## [The task]
Only the lines from the one containing "Instruction: Click the" through the end of the entries should be returned, exactly as they are, with the pictures omitted.
*****
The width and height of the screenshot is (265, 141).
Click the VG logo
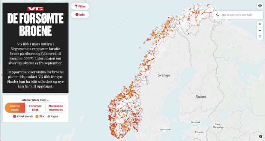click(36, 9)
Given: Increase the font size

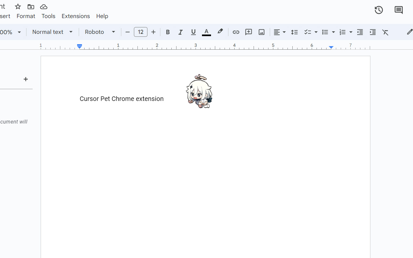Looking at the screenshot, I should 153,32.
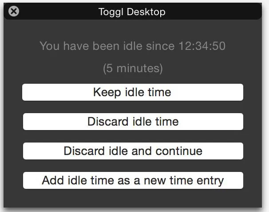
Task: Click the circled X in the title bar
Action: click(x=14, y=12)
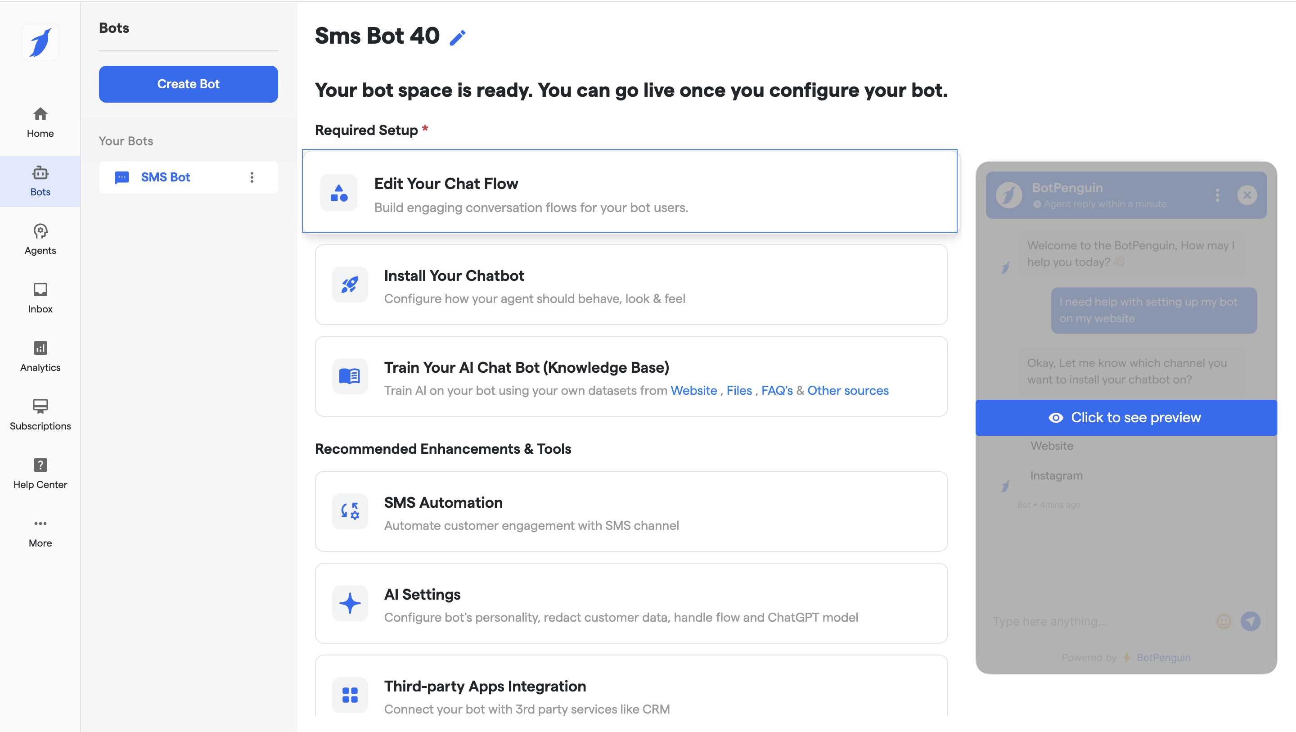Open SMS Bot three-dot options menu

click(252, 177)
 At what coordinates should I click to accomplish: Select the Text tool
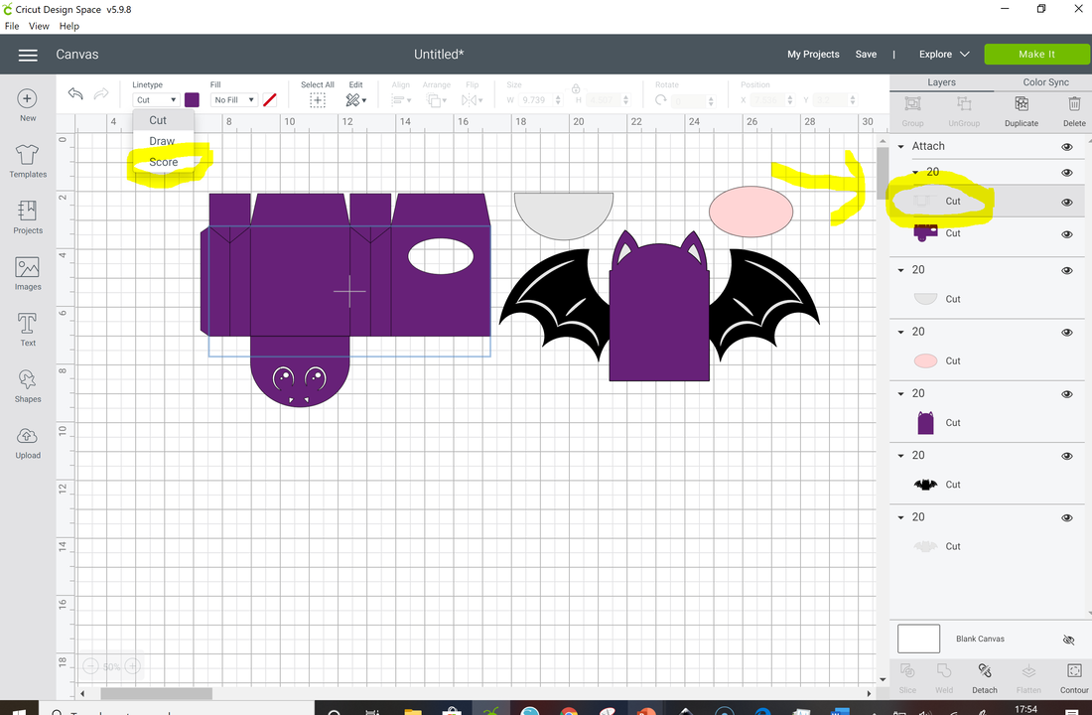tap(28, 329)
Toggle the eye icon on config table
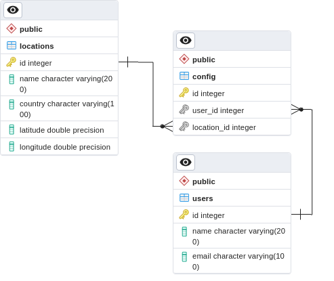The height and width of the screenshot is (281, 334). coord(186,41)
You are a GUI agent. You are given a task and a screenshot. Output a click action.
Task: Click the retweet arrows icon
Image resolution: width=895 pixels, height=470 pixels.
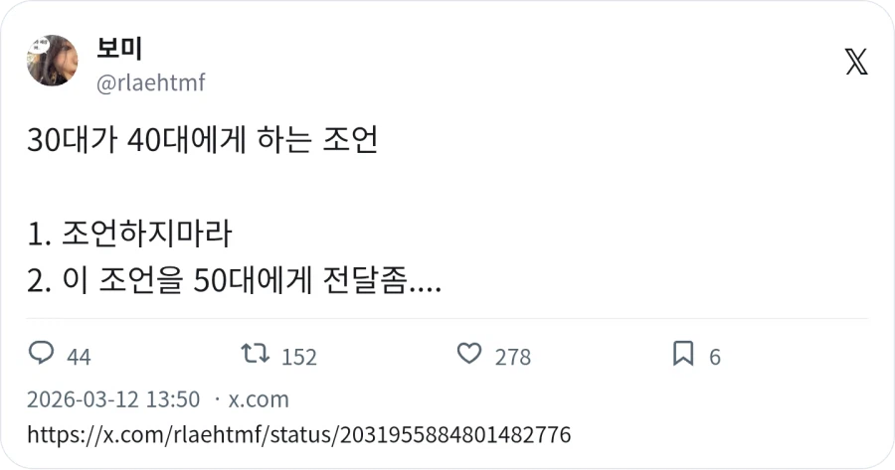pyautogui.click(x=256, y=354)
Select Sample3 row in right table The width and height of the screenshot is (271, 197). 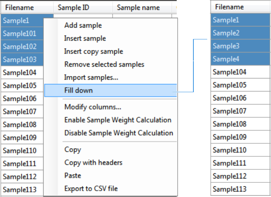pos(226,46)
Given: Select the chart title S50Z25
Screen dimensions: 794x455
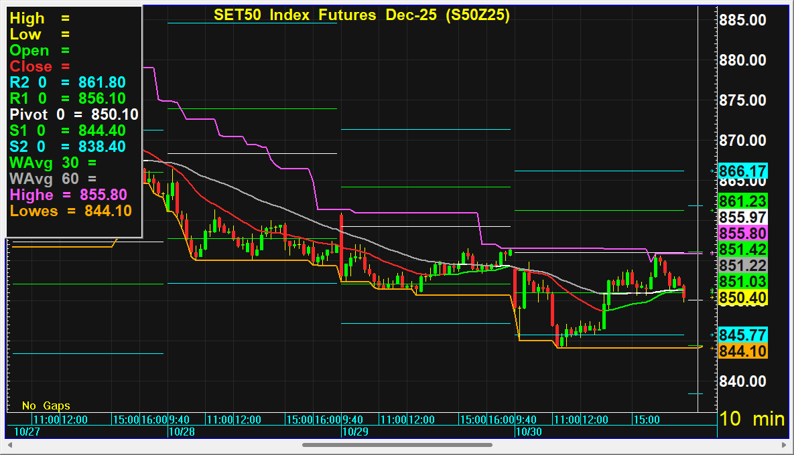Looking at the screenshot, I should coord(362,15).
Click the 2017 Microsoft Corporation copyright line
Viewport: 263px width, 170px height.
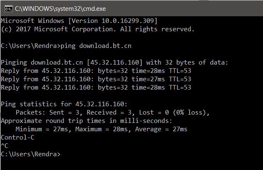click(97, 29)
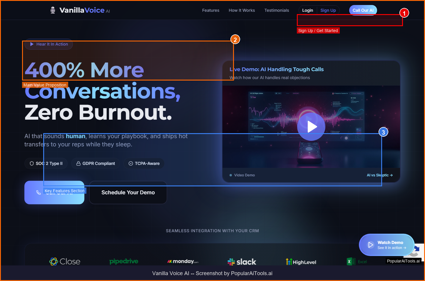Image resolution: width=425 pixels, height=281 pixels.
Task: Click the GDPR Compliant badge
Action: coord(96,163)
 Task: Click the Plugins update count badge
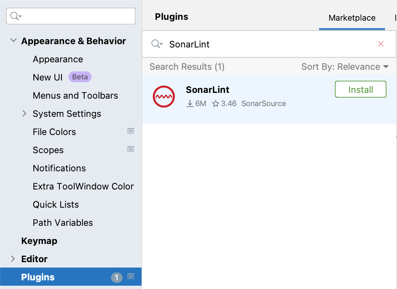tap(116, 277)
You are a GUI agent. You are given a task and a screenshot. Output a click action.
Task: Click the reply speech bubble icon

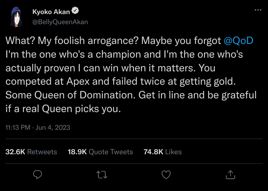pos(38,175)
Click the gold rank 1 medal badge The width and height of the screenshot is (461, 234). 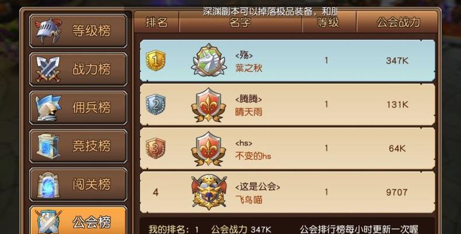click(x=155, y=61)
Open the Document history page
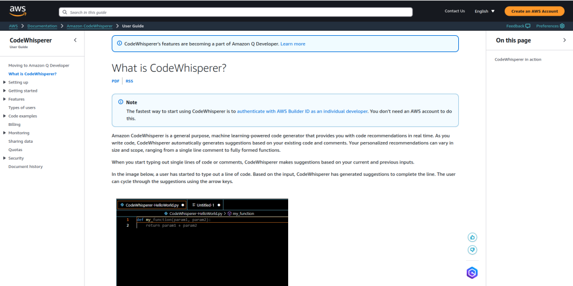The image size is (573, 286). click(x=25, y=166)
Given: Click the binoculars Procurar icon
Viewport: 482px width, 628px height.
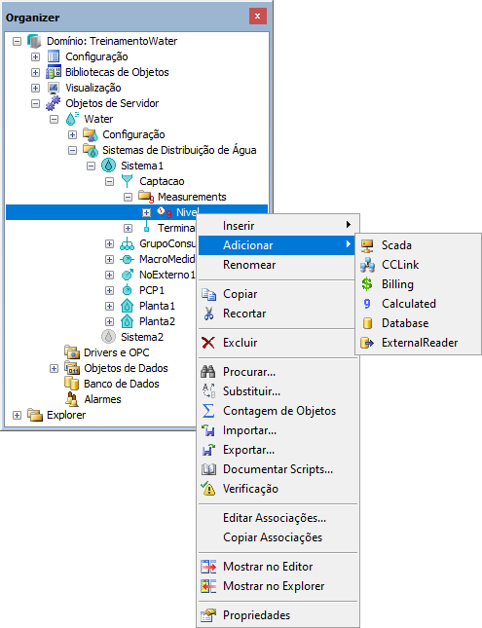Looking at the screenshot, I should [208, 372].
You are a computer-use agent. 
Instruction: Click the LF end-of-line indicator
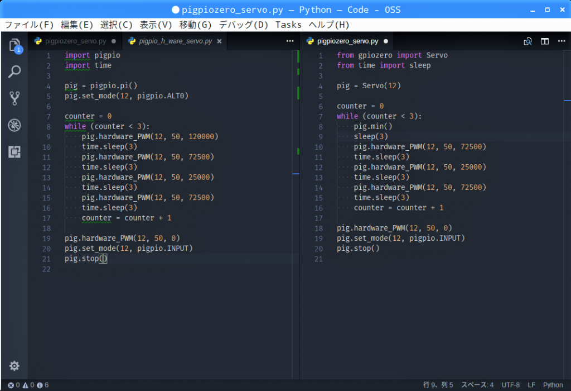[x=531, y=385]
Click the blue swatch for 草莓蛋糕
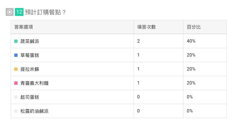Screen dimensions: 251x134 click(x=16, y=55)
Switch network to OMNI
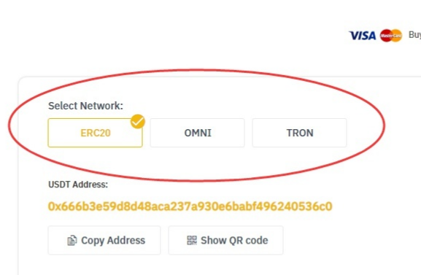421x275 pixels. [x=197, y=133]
*****
## [Worked solution]
Instruction: Click the LF end-of-line indicator
[x=531, y=385]
Click the blue swatch for 草莓蛋糕
Screen dimensions: 251x134 click(x=16, y=55)
Switch network to OMNI
421x275 pixels. [x=197, y=133]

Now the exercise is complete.